Top of Extracted information

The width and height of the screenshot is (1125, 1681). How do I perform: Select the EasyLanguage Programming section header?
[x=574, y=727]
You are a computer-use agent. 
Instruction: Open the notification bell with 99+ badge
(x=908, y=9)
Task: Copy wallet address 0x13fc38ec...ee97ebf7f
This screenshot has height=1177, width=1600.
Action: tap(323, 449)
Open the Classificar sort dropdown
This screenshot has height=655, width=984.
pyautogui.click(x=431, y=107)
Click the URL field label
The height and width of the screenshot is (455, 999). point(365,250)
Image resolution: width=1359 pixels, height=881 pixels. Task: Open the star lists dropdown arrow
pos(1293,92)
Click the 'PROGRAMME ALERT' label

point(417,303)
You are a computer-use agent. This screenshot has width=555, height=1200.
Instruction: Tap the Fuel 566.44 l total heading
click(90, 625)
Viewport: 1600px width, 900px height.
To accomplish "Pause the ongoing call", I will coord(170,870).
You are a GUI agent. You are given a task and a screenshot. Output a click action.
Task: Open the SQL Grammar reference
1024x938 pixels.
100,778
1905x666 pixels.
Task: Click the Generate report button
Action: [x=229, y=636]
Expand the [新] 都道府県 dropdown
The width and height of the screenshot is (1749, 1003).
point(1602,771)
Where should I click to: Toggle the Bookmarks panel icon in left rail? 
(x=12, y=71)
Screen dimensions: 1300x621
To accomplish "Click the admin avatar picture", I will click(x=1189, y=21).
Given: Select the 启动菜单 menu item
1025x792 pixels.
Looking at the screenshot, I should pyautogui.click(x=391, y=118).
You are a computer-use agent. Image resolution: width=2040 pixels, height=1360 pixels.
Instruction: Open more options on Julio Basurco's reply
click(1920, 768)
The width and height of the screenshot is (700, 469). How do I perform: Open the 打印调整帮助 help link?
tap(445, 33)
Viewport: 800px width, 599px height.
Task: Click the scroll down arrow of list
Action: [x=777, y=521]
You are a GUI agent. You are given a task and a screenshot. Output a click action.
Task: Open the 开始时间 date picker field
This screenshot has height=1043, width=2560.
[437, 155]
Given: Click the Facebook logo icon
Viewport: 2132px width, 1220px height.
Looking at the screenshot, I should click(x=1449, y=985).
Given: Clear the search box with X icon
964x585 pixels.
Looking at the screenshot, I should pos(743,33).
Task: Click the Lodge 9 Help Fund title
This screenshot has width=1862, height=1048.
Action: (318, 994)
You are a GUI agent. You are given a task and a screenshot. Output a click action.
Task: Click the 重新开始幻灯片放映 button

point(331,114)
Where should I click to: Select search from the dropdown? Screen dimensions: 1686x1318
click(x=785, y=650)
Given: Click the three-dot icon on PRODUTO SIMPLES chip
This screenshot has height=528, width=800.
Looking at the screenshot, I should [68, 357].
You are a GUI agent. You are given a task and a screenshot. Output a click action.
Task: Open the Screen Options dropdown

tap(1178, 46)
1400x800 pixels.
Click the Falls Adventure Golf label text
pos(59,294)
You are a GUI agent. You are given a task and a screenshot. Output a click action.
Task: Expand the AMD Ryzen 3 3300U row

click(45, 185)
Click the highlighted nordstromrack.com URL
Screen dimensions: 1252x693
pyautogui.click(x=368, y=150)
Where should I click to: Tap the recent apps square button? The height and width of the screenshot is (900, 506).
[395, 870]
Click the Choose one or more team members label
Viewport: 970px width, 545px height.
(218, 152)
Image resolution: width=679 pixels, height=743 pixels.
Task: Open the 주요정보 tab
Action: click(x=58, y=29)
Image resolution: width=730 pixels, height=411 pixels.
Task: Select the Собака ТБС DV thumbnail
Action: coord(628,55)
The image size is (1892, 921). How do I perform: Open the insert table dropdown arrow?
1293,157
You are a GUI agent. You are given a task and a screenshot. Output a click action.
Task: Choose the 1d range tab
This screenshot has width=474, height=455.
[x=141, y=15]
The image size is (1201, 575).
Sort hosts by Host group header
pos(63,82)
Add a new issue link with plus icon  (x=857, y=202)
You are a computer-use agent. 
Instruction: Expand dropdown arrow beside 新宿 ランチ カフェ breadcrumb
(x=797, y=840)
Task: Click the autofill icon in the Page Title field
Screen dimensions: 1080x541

Bottom of Extracted information

• **Task goal**: Using the records above, output exactly the lines from the first through the line that contains "Task: Open the 开始时间 date picker field", with both of those included.

• **Your solution**:
The width and height of the screenshot is (1125, 1681). How do I perform: Select the EasyLanguage Programming section header?
[x=574, y=727]
You are a computer-use agent. 
Instruction: Open the notification bell with 99+ badge
(x=908, y=9)
Task: Copy wallet address 0x13fc38ec...ee97ebf7f
This screenshot has height=1177, width=1600.
Action: tap(323, 449)
Open the Classificar sort dropdown
This screenshot has height=655, width=984.
pyautogui.click(x=431, y=107)
Click the URL field label
The height and width of the screenshot is (455, 999). point(365,250)
Image resolution: width=1359 pixels, height=881 pixels. Task: Open the star lists dropdown arrow
pos(1293,92)
Click the 'PROGRAMME ALERT' label

point(417,303)
You are a computer-use agent. This screenshot has width=555, height=1200.
Instruction: Tap the Fuel 566.44 l total heading
click(90, 625)
Viewport: 1600px width, 900px height.
To accomplish "Pause the ongoing call", I will coord(170,870).
You are a GUI agent. You are given a task and a screenshot. Output a click action.
Task: Open the SQL Grammar reference
1024x938 pixels.
100,778
1905x666 pixels.
Task: Click the Generate report button
Action: [x=229, y=636]
Expand the [新] 都道府県 dropdown
The width and height of the screenshot is (1749, 1003).
point(1602,771)
Where should I click to: Toggle the Bookmarks panel icon in left rail? 
(x=12, y=71)
Screen dimensions: 1300x621
To accomplish "Click the admin avatar picture", I will click(x=1189, y=21).
Given: Select the 启动菜单 menu item
1025x792 pixels.
Looking at the screenshot, I should pyautogui.click(x=391, y=118).
You are a computer-use agent. Image resolution: width=2040 pixels, height=1360 pixels.
Instruction: Open more options on Julio Basurco's reply
click(1920, 768)
The width and height of the screenshot is (700, 469). How do I perform: Open the 打印调整帮助 help link?
tap(445, 33)
Viewport: 800px width, 599px height.
Task: Click the scroll down arrow of list
Action: [x=777, y=521]
You are a GUI agent. You are given a task and a screenshot. Output a click action.
Task: Open the 开始时间 date picker field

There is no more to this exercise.